During the Third Reich a minority of medical practitioners and public health officials in positions of authority, following an authorization decreed by Adolf Hitler in August 1939,directly implemented a policy of extermination respecting segments of the population who were diagnosed as suffering from severe mental and/or physical dysfunction. A much larger percentage of these groups were complicit directly or indirectly in the programme. Scholars habitually refer to this as the 'Euthanasia' programme, the term appearing with some regularity in the titles of academic treatises on this thrust of Nazi demographic policy. Two examples are Michael Burleigh's Death and Deliverance, subtitled 'Euthanasia' in Germany 1900-1945 (Cambridge University Press, 1994), and Dick de Mildt's more recent In the Name of the People... which carries the sub-subtitle The 'Euthanasia' and `Aktion Reinhard' Trial Cases (Martinus Nijhoff, 1996)

Although both Burleigh and Mildt necessarily refer to killings and extermination, the consistent use of the term 'euthanasia' in this context is somewhat misleading. The Chambers Dictionary includes in its definitions "the act or practice of putting painlessly to death, esp in cases of incurable suffering." The Shorter Oxford Dictionary refers to "a quiet and easy death," and the "action of inducing" the same. However, the "incurable suffering" that the underlying ideology that rationalised the killings referred to was not that of the patient-victims, but that of the policy originators, their willing bureaucratic assistants, and those who directly handled the victims, whether transporting them, channeling them into gas chambers, injecting them with morphine-scopolamine, or managing their slow and agonising starvation; an efficient synergy of those Lifton referred to as the "killing professionals" and the "professional killers". Their demise was not painless, quiet or easy.

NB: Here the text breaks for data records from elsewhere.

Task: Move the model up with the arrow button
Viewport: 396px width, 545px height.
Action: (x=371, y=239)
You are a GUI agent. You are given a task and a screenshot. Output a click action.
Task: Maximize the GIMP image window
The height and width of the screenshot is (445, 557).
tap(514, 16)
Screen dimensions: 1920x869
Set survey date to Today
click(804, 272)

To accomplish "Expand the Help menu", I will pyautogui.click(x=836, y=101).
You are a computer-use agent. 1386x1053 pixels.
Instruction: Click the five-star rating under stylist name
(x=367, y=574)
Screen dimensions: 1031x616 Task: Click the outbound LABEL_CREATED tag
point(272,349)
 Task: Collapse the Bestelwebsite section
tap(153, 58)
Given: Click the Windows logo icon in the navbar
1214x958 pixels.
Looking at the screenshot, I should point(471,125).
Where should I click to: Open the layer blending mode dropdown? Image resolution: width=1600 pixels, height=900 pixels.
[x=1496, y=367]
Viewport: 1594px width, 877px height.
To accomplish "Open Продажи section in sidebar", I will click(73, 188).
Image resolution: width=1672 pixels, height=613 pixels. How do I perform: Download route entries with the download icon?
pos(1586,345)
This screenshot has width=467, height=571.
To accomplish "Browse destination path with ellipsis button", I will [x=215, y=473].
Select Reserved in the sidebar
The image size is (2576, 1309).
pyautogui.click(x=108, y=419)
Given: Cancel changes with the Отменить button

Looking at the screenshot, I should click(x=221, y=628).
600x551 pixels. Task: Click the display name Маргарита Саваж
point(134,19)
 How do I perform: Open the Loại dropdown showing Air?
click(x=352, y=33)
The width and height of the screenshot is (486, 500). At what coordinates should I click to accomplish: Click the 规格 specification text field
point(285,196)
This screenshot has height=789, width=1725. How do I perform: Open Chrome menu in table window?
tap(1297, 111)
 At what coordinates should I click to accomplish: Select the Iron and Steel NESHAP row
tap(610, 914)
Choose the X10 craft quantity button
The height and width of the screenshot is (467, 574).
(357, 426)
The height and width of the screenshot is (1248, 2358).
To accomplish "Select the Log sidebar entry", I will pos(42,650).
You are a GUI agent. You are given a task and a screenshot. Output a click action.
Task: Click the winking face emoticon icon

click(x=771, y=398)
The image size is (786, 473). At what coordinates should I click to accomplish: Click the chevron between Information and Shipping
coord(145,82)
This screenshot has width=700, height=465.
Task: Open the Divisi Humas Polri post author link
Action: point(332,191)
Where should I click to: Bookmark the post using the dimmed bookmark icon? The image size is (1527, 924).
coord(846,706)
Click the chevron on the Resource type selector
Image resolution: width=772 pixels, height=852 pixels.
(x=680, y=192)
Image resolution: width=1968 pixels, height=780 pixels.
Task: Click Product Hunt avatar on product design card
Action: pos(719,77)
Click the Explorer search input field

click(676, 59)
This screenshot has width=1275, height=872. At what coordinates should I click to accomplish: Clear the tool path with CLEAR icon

Many were not suffering from any mental or physical dysfunction aside from the physical consequences arising from having fallen into Nazi hands, as was the case with respect to those Poles and Russians who were exterminated in some of the same institutions used for eliminating those with mental or physical handicap. The dying rituals and procedures applied under the auspices of this "programme" were invariably identical to those that obtained in the extermination camps. The underlying objective was the same-the eradication of unwanted segments of the populace. In both instances no term other than murder is congruent with the circumstances. |"Life Unworthy of Life" and other Medical Killing Programmes|


Yad Vashem, the Holocaust memorial society in Jerusalem also has a basic bibliography available.